Commercial real estate markets remain generally weak, but there are some positive signs here and there. The office vacancy rate in downtown Buffalo, while still high, fell in 1992 for the first time in four years. Activity in the Richmond district's nonresidential sector has increased in recent months, with vacancy rates falling in some areas and more inquiries from businesses in strong financial condition. Nonresidential construction has been expanding in the St. Louis area, primarily in public works and new factories. Minneapolis also reports a sharp rise in public works contracts, as well as in construction of some new shopping malls across the district. One of the new malls was built in a border town to cater to strong demand by Canadian shoppers. Nonresidential real estate markets remain weak in much of the Dallas and San Francisco districts. Vacancy rates are still high in Dallas, but prices there have fallen enough to bring a pick-up in property sales.

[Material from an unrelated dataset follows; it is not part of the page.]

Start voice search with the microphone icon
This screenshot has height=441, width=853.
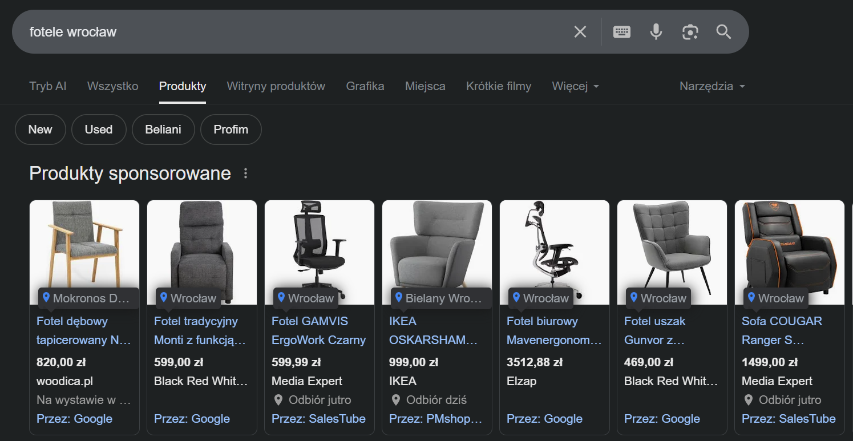(x=656, y=31)
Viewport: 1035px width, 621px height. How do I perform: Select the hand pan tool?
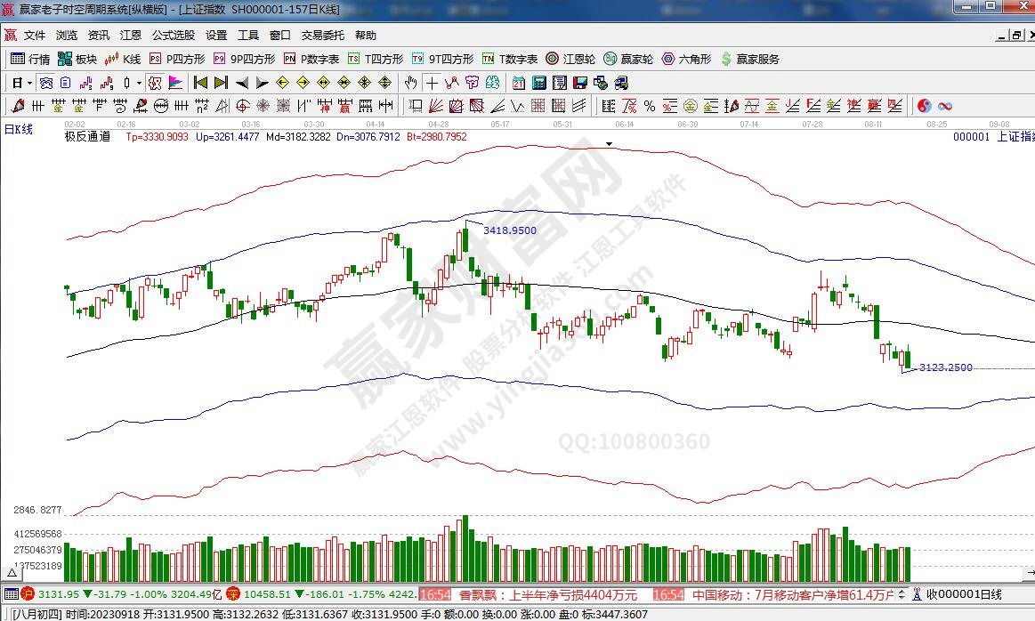(x=410, y=83)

Several markets are weak in the San Francisco district, where commercial rents and property values are depressed by high vacancy rates and continued employment losses.

Financial Services
Financial institutions report a further slight increase in overall loan demand in most districts. Philadelphia, Cleveland, Richmond, Atlanta, St. Louis, and Kansas City report slow growth in business loans. New York reports slow growth in business loans by small and midsized banks. Most districts note a drop-off in mortgage lending, reflecting reduced demand for refinancing. Dallas reports little change in loan demand, and San Francisco notes mixed conditions in the Twelfth District. In California, loan demand is weak and the volume of outstanding loans continues to fall. Son growth in loan demand is evident, however, in Arizona, Utah, and Washington.

Agriculture and Resource-Related Industries
Despite some unseasonably wet weather in parts of the Richmond, St. Louis, and Kansas City districts, fall crop yields have been near record levels. Large supplies of corn and soybeans have pushed prices down, thus restricting income gains for crop producers. But lower crop prices also mean lower feed prices and likely income gains for livestock producers. Overall, farm income is expected to be up slightly in 1993 and farm operators are seen as likely to maintain their solid financial condition.

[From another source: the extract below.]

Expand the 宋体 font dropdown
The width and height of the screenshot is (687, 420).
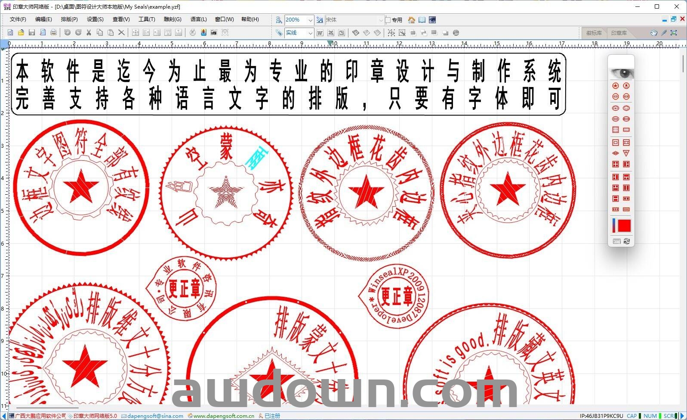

>Metal mining continues to be weak in the Minneapolis district, where slack orders have led to two iron mine shutdowns and substantial layoffs. Dallas reports a slowing in energy industry activity, although Kansas City cites a recent rise in the number of operating drilling rigs in its district. Both districts agree that drilling is likely to drop sharply in the near term, however, because certain tax incentives for drilling expired at the end of 1992. Dallas also notes that low margins have led many refiners to reduce their capacity.

Conditions in the lumber and wood products industry vary somewhat across the nation. St. Louis notes that orders at southern pine lumber mills are down slightly, although production remains well above last year's level. San Francisco reports that orders for wood products are firm and inventories are low, while Minneapolis reports strong demand for lumber and for plywood substitutes.